You’re starting your fifth year, nags that annoying inner voice. Everyone you know is getting married and has started their real lives and is becoming a wonderfully successful paragon of twenty-something-hood and you’re still here! Doesn’t that bother you?

Well, yes, a bit, but it takes longer than that to get a Ph.D., and I knew that going in, but still – You’re STILL here!  Then the inner voice shakes its head and asks, mockingly, isn’t it simply dreadful to be you?

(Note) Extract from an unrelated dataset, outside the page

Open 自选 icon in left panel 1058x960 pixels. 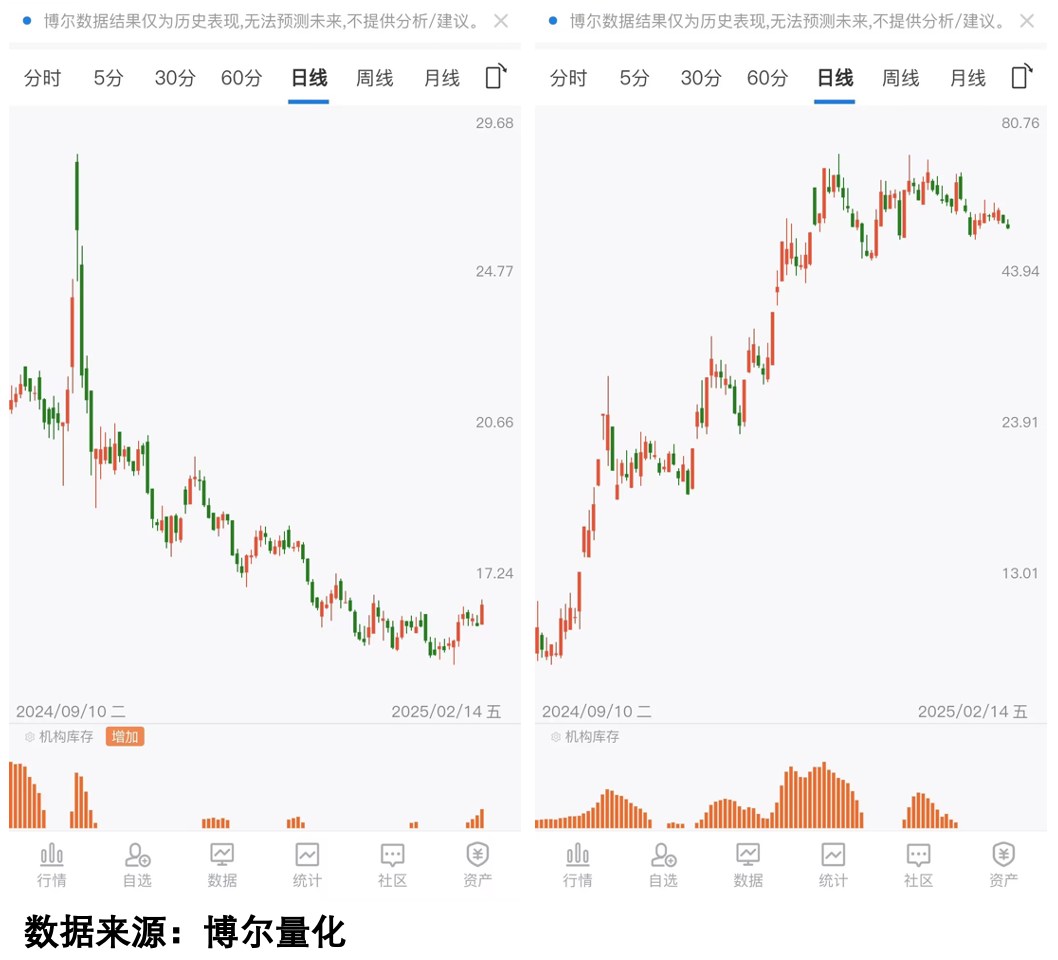(x=137, y=864)
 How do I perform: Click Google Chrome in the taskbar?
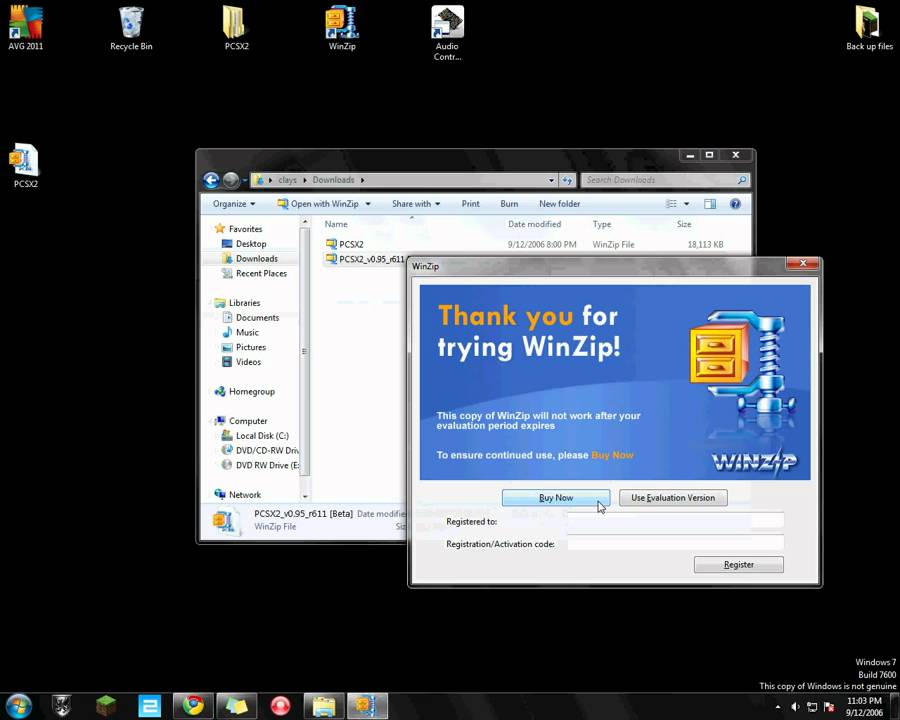(193, 706)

Well, no; no, it’s not. But fifth year is the point at which friends and relatives, some of whom may not be too clear on the timeline of your Doctor of Philosophy, begin to wonder, more than ever before, why you haven’t graduated yet. “Haven’t you been in school for four years now?” they’ll ask. “That should be more than enough time to get a degree in something – what have you been doing all this time?” Okay, sure. They just don’t understand. But still, there’s that voice, that voice again, that persistent voice that murmurs, What am I doing?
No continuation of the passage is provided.